To give more control to how the operand gets encoded, dynasm-rs features both displacement size overrides and a hinting mechanism similar to NASM. By default dynasm will try to infer the wanted displacement size if the displacement is a constant, and if it fails to it will encode a four-byte displacement. However, this behaviour can be altered using a size override after the opening bracket of the memory reference.
The hinting mechanism by default tries to select the smallest way for a memory reference to be encoded, and any freedom in this is solved with the following rules:
- The first unscaled register that only appears once can be encoded as base will be used as such.
- If no unscaled register is present, the first register with a total scale of 1 will be used as base.
One complication in the "smallest encoding" rule is [rax * 2]. As memory references without base require a four-byte displacement, it is shorter to encode this as [rax + rax * 1]. This kind of index splitting is the default behaviour for dynasm-rs, and can be disabled by using the NOSPLIT keyword in the memory reference. This keyword must come before the displacement size specifier if both are used as in [NOSPLIT BYTE rax * 2 + 1].
As a final node, the mib addressing mode used by Intel's MPX extensions deserves some attention. Dynasm-rs does not implement special syntax for this addressing mode. Instead, the index and base registers in this addressing mode can simply be specified by the hinting behaviour described above.
The following are several examples of what can be encoded:
Table 5: dynasm-rs memory reference formats
| Syntax | Explanation |
|---|---|
[expr] | An arbitrary expression will be encoded as an immediate |
[rax] | A register can be dereferenced. This can either be a 32-bit or a 64-bit register. |
[rax * 4] | A scaled register can be dereferenced. Possible scales are 8, 4, 2 and 1, although 3, 5 and 9 can also be encoded when it is the only used register. |
[BYTE rax + 77] | The size of the displacement encoded can b e defined using a size override. |
[rax * 1 + rbx] | Which register is encoded as index can be explicitly controlled by multiplying with 1. |
[NOSPLIT rax * 2] | The nosplit keyword forces this to be encoded sub-optimally without a base register. |
[rax * 4 + rbx + expr] | The previously mentioned forms can all be combined. Order is not important. |
[xmm * 4 + rbx + expr] | When VSIB addressing is allowed, an xmm or ymm register can be used as index. |
[rip + expr] | Addresses relative to the instruction pointer at the end of the instruction can also be used, but in this case no scale can be encoded. |
[->label] | Label references can also be dereferenced. This goes for all label types. |
Type mapped references
To ease interoperation with rust structures, dynasm-rs supports the following syntax for accessing members of pointers to structs and struct arrays. In this syntax, the scale and displacement in a normal memory reference are derived from the size of the type and the offset of the member in the type. Due to the limitations of procedural macros, invalid scales will unfortunately only panic at runtime. Note that dynasm-rs is unable to infer the size of the attribute and it should therefore be determined by a size prefix.

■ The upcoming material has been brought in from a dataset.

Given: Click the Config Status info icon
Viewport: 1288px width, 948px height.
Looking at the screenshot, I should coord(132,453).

Just like memory references, type mapped references support displacement size overrides after the opening square bracket. However, as the first register is always encoded as index, they do not support NOSPLIT.

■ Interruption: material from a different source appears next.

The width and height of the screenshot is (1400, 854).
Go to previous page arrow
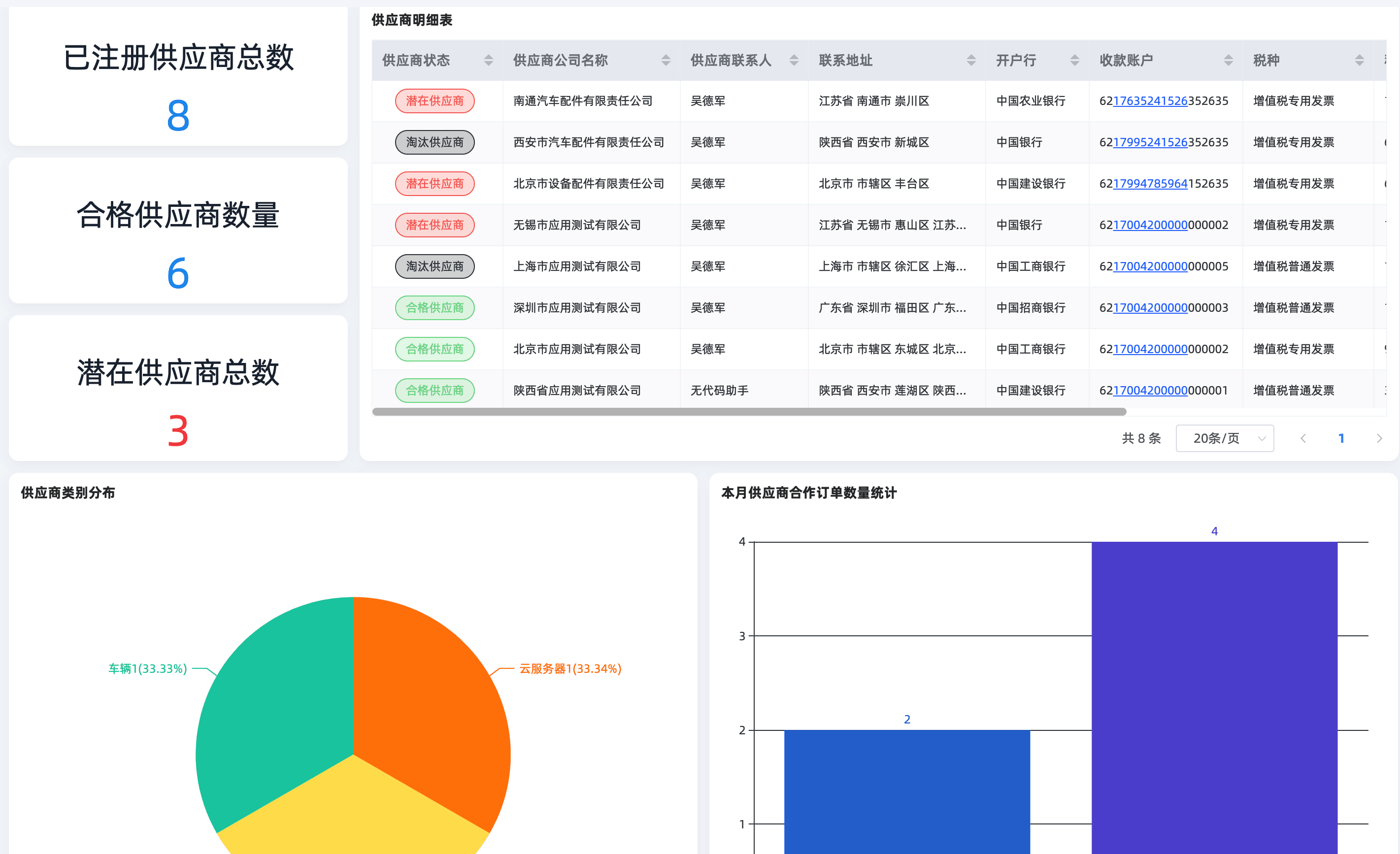point(1303,438)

The syntax for type maps is as follows:
Table 6: dynasm-rs type map formats
| Syntax | Equivalent expression |
|---|---|
rax => Type.attr | (rax as *mut Type).attr |
rax => Type[expr] | (rax as *mut [Type])[expr] |
rax => Type[rbx] | (rax as *mut [Type])[rbx] |
rax => Type[rbx + expr].attr | (rax as *mut [Type])[rbx + expr].attr |
Immediates
Any operand which does not match the previously discussed forms will be interpreted as an immediate argument. This operand will be evaluated as an expression at runtime and the resulting value will be encoded. The size of the encoded value can be determined by a size prefix. If such a a prefix is not given, dynasm-rs will try to infer it from the value of the immediate, but this is only possible if the immediate is a simple constant. As this might change in the future, you should use explicit size overrides if the encoded displacement size matters.